[introduzione di Eraldo Affinati, Mondadori, Milano 2008]
Se si chiedesse ai poeti che oggi hanno cinquant’anni quali sono i loro punti di riferimento, i maestri italiani da cui non smettono di imparare, probabilmente la maggior parte di loro pronuncerebbe i nomi di Sereni, Zanzotto, Pasolini, Giudici, Sanguineti, Rosselli, Luzi, Neri. Se la stessa domanda fosse rivolta a poeti di dieci, quindici anni più giovani, uno dei nomi che forse ricorrerebbe più spesso sarebbe quello di Milo De Angelis (1951). Sin da Somiglianze, la poesia di De Angelis aderisce al mondo ordinario senza appiattirsi sulla sua superficie, ma anzi scagliandolo in un turbine metaforico di ardua, a tratti impossibile decifrazione, secondo un modo di procedere che deve qualcosa alla poesia di Celan. Più volte si è evocato lo spettro dell’orfismo (o del temibile neo-orfismo di pochi, superstiti milites gloriosi).
Eppure, e non solo per le reiterate proteste dell’autore, sembra ormai pacifico riconoscere che l’orfismo c’entri assai poco, come non ha troppo senso pensare alla poesia pura di estrazione e tradizione simbolista francospagnola (tanto che Mallarmé e Jiménez, in un gioco che il poeta concede all’amico e curatore Affinati, finiscono rubricati tra gli autori estranei e lontani dalla sua sensibilità). Nessuna alonatura semantica, mi pare, circonda i versi perturbanti di De Angelis, ma un’autentica necessità espressiva che fa instancabilmente cozzare, più che fondere, i significati.
Sin dalle prime pagine di Somiglianze, il lettore si accorge che quella che ha davanti è una poesia inclusiva in cui accanto al «grembo», al «corpo tenue», al «brillare di una goccia» o a una «luce viva / e tenera» trovano accoglienza un «sacco di cellofan», «l’odore degli spogliatoi», le «cosce» di una donna, oltre a brani di discorso riportato che dicono «vienimi ancora dentro», o «farò della mia vita una porcheria». Questa euforia del dire subisce in Millimetri (1983) una clamorosa smorzatura, tanto che la cifra della seconda raccolta risulta essere un «ghiacciato astrattismo» (Zublena) in cui viene azzerata qualsiasi possibilità di condivisione ideale o sentimentale.
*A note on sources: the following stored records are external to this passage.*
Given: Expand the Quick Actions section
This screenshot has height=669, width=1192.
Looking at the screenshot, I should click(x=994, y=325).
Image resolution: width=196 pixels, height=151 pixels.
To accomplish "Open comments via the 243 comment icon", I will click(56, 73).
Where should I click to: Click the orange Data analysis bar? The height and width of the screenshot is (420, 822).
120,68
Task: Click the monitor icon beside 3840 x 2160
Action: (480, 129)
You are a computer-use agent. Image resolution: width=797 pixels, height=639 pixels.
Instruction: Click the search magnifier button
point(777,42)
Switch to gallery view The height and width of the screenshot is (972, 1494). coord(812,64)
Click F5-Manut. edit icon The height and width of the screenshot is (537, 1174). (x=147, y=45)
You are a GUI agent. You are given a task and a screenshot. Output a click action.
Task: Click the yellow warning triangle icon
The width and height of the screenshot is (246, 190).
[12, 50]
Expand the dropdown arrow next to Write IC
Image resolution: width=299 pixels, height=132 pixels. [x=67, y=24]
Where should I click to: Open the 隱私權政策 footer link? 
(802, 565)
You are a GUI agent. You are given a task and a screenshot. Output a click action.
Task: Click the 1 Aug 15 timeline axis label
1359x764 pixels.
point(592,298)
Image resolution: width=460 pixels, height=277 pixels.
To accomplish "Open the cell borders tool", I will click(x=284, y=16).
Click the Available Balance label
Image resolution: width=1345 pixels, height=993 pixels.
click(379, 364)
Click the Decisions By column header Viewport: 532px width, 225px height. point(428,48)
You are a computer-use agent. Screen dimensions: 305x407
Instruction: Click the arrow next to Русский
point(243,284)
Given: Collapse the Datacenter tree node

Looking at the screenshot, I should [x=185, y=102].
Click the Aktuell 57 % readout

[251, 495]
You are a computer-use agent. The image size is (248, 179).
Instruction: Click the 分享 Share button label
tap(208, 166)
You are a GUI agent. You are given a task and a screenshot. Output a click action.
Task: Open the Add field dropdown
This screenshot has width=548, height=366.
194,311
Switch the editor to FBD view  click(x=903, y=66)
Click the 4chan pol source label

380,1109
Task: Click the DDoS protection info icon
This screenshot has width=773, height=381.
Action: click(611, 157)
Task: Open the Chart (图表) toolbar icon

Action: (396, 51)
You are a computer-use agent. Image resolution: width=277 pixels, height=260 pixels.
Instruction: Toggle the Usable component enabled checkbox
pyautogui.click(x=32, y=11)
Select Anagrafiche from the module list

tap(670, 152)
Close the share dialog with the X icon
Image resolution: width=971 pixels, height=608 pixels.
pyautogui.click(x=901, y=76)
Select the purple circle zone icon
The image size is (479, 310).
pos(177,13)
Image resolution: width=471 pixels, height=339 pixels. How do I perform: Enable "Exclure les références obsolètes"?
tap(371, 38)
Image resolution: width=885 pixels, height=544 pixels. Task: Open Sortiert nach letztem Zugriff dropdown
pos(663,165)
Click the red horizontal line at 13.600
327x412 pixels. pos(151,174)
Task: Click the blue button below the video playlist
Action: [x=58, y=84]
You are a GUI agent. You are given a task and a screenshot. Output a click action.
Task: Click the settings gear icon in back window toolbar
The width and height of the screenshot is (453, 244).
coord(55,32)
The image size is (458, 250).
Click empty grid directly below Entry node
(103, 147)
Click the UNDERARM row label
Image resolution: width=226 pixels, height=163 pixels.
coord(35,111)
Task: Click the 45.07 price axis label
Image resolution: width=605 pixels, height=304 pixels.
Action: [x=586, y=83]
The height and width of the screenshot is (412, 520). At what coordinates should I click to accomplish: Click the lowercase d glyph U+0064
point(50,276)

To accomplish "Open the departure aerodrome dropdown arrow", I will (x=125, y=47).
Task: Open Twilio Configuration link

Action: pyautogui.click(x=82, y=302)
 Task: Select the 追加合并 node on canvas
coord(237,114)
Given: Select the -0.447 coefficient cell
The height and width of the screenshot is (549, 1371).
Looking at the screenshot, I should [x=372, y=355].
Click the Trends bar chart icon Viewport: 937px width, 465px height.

Sarà solo con la ripresa del dialogato messa in atto dalla pur sibillina Terra del viso (1985), ma soprattutto con la discesa verticale nelle proprie origini attuata da Distante un padre (1989), con l’inopinato recupero del dialetto monferrino di parte materna, che la poesia di De Angelis lascerà presagire una scossa, un mutamento che avrà bisogno di un altro decennio per giungere a maturazione. Nel 1999, Biografia sommaria immette nei consueti abissi semantici la dimensione orizzontale della narratività e del canto, tanto che un lettore è indotto a sospettare una rimeditazione del Sereni de Gli strumenti umani e di Stella variabile, dopo due decenni di iper-concentrazione semantica.
De Angelis accoglie gli episodi del passato, ne rievoca i personaggi (le celebri donne sportive, su tutti). Fino a che, nel 2005, il passato-presente della vicenda della morte di Giovanna Sicari, poetessa e moglie dell’autore, produce il canzoniere in morte di Tema dell’addio. Ciò che non muta, nel corso di questa parabola trentennale, è la straordinaria capacità di estrarre dalle vicende minime e individuali (la propria biografia, la morte di un congiunto) un’interrogazione tragica che nessun lettore può ignorare o tacciare di bellettrismo. Per questo, attraversato il volume delle Poesie, attendiamo con curiosità la prossima stazione del percorso, sperando che il «loico furore» (Affinati) di De Angelis sia ben lungi dall’estinguersi.